REQUIREMENTS:
Rename "button" to "control" everywhere in the listing below, and copy out the rest unchanged, without the pictures.

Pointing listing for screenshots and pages
(begin)

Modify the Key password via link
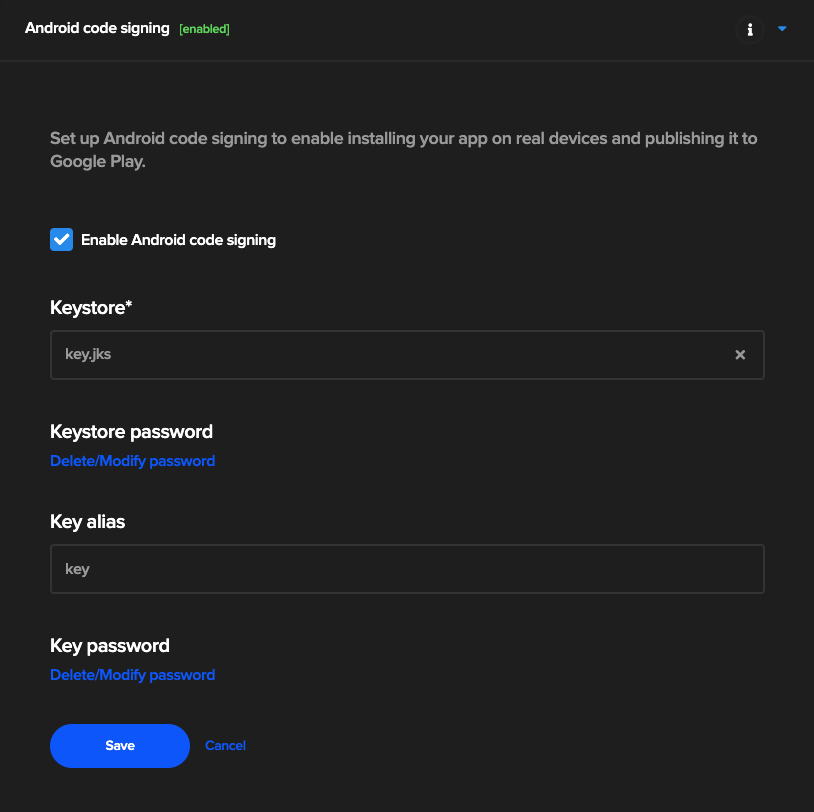This screenshot has width=814, height=812. 132,675
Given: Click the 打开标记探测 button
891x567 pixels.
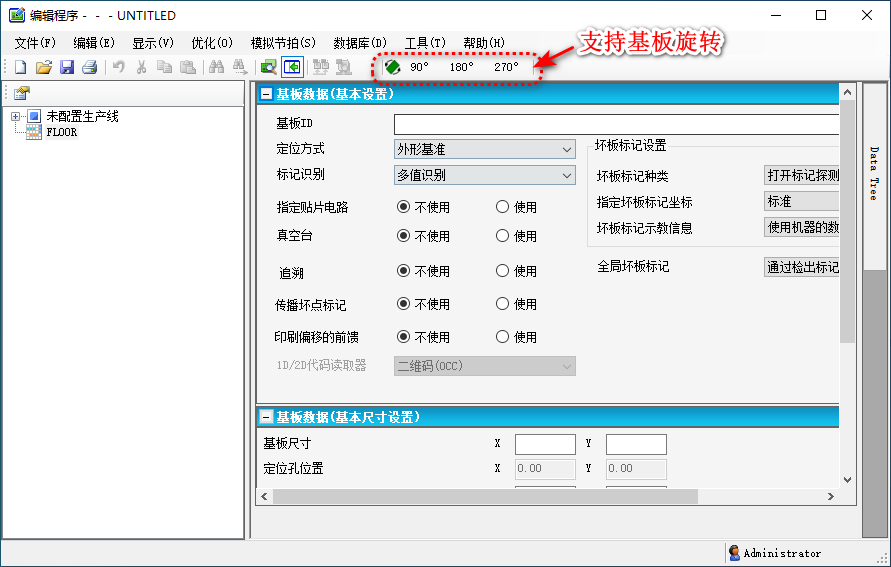Looking at the screenshot, I should (x=802, y=176).
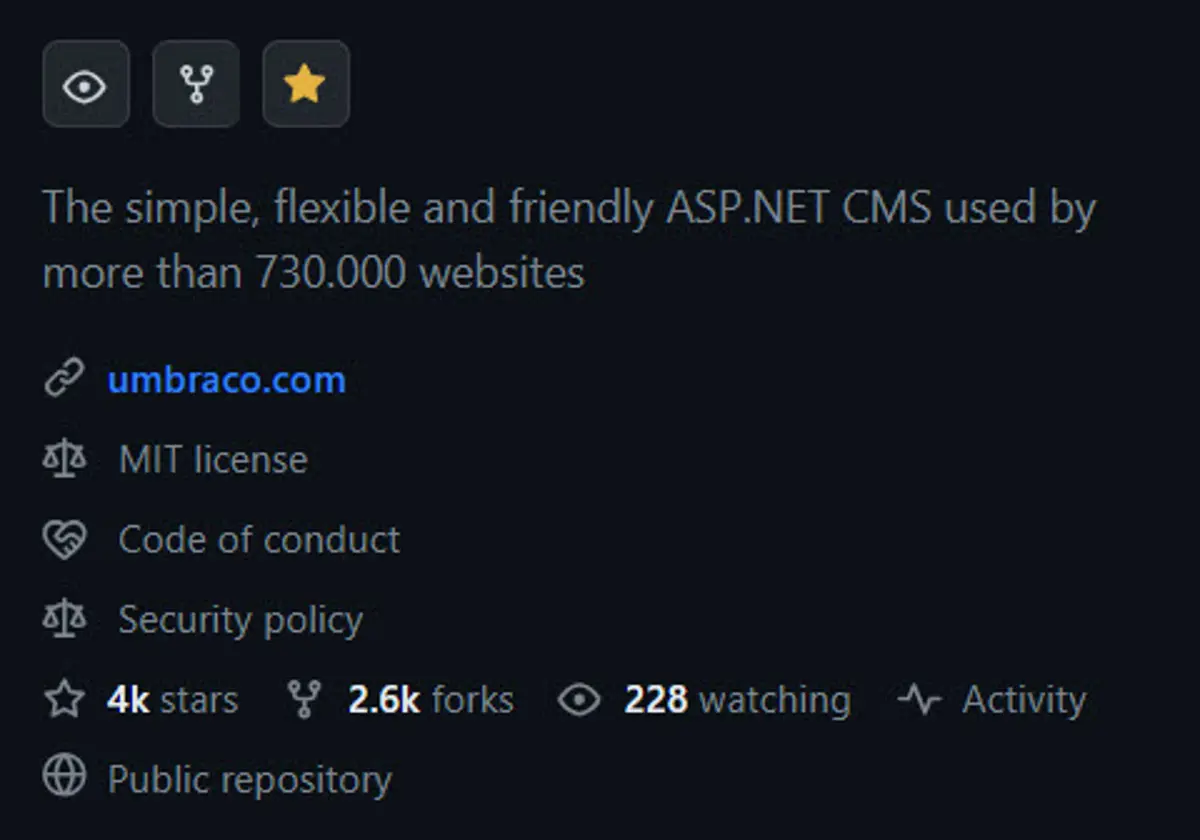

(end)

SOLUTION TO THE PROBLEM:
Modify the Key password via link
This screenshot has width=814, height=812. 132,675
Given: Click the 打开标记探测 control
891x567 pixels.
Looking at the screenshot, I should (x=802, y=176).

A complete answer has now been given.